Trazer o acervo para Alagoas era um sonho antigo, que ele realizou ao decidir ficar mais próximo de sua mãe, de 95 anos. Agora, as quatro toneladas de peças históricas estão alojadas em uma casa de quatro cômodos, bem próxima de onde reside sua progenitora.

“Por enquanto está tudo encaixotado. Vou organizando aos poucos. Caso não consiga nenhum apoio para catalogar e digitalizar esse acervo, ele seguirá como uma coleção particular e faremos exposições pontuais”, explica, enfatizando que o acervo não será doado.

“Aprendi, no meu tempo de vida, que doações não são valorizadas. Tem só a folia do dia da doação e mais nada. Não será doado porque me custou grande parte da minha vida. Eu aguardo que um governo, uma universidade, faça algum projeto, alguma coisa. Só não aceito que o acervo vá para um lugar público pra guardar”, ressalta Claudevan.

“Além disso, a doação pela doação é um perigo. Temo pelo acervo porque o homem não é perene. É praxe do político brasileiro trabalhar para destruir o que o outro fez. Então, preciso da garantia”, completa o colecionador, que continua.

“Dessa maneira, nunca seremos um povo evoluído. É preciso um projeto de educação a longo prazo”, completa.

De acordo com Claudevan, é preciso que os governos incluam o patrimônio histórico em seus planos de trabalho.

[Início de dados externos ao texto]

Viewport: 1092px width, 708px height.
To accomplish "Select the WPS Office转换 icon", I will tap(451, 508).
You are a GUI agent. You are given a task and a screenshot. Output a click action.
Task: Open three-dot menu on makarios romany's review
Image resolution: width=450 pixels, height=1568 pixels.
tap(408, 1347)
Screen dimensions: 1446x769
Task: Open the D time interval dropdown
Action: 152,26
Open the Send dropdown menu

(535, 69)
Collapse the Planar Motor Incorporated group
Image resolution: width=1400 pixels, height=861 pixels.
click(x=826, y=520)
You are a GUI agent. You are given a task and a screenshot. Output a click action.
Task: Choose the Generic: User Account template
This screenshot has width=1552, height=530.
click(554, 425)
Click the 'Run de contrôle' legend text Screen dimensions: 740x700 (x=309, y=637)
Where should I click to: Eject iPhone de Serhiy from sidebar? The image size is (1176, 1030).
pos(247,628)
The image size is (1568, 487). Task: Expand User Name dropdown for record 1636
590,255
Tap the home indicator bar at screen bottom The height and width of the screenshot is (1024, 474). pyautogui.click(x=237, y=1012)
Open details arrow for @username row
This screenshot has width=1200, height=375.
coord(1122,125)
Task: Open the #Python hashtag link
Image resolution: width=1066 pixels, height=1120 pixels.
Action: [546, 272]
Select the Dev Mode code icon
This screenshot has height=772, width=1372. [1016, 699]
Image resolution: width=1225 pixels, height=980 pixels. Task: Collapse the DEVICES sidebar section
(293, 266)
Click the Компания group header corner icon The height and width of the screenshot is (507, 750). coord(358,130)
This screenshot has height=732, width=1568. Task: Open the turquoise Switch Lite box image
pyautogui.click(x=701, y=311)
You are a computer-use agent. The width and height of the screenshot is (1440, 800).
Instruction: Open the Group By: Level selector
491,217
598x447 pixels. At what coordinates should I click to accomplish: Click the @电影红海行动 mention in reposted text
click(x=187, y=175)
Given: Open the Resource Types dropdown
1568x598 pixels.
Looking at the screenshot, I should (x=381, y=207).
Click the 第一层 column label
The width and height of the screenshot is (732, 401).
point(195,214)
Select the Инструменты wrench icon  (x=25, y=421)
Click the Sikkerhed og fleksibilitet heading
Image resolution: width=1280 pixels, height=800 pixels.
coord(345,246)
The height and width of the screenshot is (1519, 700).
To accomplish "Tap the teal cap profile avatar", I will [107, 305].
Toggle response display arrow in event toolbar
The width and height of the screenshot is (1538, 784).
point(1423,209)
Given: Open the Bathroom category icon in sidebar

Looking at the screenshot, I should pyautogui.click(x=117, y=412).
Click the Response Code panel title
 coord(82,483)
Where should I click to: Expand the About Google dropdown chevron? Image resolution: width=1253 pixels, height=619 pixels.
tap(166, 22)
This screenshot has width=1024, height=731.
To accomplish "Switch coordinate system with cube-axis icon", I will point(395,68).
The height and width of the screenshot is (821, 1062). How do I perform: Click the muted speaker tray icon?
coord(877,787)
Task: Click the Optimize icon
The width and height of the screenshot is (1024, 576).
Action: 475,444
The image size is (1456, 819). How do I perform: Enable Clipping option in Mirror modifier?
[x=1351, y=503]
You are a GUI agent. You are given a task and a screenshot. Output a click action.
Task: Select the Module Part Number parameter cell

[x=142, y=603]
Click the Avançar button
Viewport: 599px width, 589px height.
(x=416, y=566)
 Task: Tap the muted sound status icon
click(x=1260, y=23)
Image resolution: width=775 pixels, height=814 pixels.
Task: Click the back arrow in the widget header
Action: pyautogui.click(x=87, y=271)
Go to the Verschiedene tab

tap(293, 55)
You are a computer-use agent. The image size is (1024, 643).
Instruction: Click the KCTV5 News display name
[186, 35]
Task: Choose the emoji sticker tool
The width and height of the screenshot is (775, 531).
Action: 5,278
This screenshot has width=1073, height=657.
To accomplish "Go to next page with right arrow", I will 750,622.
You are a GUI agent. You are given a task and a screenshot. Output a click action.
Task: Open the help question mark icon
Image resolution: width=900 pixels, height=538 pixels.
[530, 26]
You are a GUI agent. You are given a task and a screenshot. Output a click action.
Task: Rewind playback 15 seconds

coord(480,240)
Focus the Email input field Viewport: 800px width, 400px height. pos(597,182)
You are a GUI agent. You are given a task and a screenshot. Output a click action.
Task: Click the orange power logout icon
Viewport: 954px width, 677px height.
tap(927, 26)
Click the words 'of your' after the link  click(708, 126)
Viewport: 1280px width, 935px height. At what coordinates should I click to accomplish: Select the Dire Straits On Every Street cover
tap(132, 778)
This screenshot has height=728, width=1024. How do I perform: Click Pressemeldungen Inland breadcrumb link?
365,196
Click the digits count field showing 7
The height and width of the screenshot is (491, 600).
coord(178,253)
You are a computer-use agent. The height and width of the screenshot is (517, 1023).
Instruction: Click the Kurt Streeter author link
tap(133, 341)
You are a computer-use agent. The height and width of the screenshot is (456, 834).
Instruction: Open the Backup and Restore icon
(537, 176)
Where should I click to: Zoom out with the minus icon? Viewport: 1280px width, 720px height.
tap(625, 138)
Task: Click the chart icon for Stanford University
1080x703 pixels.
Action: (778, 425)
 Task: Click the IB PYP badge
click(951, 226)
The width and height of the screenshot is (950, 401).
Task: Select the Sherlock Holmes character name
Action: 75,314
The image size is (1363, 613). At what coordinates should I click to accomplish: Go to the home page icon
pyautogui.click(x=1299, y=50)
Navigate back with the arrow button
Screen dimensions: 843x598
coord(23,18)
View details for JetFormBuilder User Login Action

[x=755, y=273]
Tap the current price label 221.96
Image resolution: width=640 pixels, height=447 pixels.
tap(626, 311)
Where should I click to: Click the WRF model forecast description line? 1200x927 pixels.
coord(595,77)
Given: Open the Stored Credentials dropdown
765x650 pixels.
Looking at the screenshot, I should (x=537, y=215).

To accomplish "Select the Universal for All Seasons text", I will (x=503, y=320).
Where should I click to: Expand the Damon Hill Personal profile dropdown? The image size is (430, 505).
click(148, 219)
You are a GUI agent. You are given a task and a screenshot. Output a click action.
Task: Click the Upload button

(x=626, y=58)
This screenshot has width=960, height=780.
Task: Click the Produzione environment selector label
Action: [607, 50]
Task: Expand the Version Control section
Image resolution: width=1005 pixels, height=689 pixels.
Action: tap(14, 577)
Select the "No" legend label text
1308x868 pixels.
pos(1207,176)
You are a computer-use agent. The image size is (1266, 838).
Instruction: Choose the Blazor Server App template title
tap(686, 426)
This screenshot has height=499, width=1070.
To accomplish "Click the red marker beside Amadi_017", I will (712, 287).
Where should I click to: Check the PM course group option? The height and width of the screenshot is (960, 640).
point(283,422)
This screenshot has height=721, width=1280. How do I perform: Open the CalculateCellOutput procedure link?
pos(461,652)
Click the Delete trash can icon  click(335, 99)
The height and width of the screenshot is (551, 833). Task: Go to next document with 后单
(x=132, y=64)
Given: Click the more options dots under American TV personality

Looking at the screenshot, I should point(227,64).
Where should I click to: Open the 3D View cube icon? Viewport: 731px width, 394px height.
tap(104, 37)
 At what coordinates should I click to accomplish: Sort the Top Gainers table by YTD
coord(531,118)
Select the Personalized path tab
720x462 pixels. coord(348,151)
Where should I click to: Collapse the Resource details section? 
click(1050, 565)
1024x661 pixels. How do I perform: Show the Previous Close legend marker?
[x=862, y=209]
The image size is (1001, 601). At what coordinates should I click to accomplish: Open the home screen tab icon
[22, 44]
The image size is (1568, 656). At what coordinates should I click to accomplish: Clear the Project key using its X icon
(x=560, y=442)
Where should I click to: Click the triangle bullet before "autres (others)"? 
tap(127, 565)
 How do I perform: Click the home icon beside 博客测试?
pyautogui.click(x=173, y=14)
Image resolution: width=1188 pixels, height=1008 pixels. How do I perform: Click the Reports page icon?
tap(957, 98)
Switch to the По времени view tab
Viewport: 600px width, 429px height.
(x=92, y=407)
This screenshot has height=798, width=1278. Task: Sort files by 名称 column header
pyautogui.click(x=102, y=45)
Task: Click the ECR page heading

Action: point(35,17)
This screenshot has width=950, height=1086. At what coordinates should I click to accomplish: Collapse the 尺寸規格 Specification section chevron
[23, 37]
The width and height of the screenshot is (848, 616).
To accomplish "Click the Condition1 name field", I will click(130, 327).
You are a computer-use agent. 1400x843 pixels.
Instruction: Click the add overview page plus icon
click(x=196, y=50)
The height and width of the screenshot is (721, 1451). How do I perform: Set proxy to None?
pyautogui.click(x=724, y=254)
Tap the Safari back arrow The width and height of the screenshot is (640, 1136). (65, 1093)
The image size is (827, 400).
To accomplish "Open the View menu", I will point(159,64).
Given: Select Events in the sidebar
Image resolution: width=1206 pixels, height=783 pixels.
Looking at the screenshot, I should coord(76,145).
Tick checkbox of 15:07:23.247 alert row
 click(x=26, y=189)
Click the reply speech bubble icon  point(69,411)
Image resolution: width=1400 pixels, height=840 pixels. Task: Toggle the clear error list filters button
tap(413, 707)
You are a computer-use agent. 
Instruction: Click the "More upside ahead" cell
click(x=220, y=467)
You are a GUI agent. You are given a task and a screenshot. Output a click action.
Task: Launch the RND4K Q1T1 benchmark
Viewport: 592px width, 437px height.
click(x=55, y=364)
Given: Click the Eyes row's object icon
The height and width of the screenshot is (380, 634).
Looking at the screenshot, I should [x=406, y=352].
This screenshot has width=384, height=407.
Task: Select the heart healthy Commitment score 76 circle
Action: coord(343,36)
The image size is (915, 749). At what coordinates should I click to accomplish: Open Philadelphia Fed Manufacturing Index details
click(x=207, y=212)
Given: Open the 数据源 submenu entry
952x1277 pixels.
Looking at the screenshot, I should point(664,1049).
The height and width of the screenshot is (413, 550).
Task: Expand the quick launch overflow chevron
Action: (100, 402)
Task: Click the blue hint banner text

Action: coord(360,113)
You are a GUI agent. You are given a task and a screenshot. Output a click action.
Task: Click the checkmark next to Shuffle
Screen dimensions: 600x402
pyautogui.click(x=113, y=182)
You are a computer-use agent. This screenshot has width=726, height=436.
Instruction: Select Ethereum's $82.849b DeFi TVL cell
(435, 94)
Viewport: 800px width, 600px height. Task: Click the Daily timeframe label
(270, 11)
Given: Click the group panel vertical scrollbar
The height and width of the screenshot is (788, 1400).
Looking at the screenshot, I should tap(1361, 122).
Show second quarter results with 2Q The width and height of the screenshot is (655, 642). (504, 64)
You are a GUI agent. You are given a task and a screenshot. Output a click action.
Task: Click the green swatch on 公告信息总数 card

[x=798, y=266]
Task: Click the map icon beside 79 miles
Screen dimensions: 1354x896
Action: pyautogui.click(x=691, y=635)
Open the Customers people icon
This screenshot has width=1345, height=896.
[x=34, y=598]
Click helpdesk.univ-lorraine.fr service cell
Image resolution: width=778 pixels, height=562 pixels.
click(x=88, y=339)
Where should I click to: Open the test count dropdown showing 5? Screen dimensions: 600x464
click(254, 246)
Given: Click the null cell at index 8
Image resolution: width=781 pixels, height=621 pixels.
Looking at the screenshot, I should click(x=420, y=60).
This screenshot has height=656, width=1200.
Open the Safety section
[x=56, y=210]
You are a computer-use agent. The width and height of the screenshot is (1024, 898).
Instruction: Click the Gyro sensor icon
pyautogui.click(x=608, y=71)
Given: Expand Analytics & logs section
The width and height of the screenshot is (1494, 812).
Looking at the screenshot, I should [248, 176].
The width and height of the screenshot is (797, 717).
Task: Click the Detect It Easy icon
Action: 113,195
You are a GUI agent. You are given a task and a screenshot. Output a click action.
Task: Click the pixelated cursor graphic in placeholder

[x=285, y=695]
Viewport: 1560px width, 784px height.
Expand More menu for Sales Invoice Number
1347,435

“Há muito pouco espaço nos projetos de governo para patrimônio. São muitos shows, festas, milhões de seguidores, mas as palavras arquivo, patrimônio, acervo, tudo isso é relegado”, afirma, para em seguida defender o acervo.

“Eu já ajudei muitos músicos com xerox de partituras raras. Muitos desses compositores, pianistas daqui, são muito gravados e reconhecidos lá fora. No Brasil e no exterior”, diz, orgulhoso.

Imagem ilustrativa da imagem Com quatro toneladas, acervo com raridades da música alagoana chega a Maceió
| Foto: Cortesia

“Assessoro pianistas de diversas localidades. Um deles, inclusive, se apresenta em Moscou nos próximos dias, com músicas raríssimas de Misael”, complementa.

“Então, eu questiono: por que não aqui?”, diz.

“O acervo tem gravações únicas de músicas que são poesias de poetas alagoanos que foram musicadas. Nomes como Jorge de Lima e Judas Isgorogota, que é um grande poeta alagoano reconhecido no mundo inteiro e pouco conhecido aqui”, explica o colecionador.

“É de uma riqueza que não posso descrever. Dizem que o mundo sempre precisou de loucos. Eu sou louco por conhecimento”, finaliza Claudevan.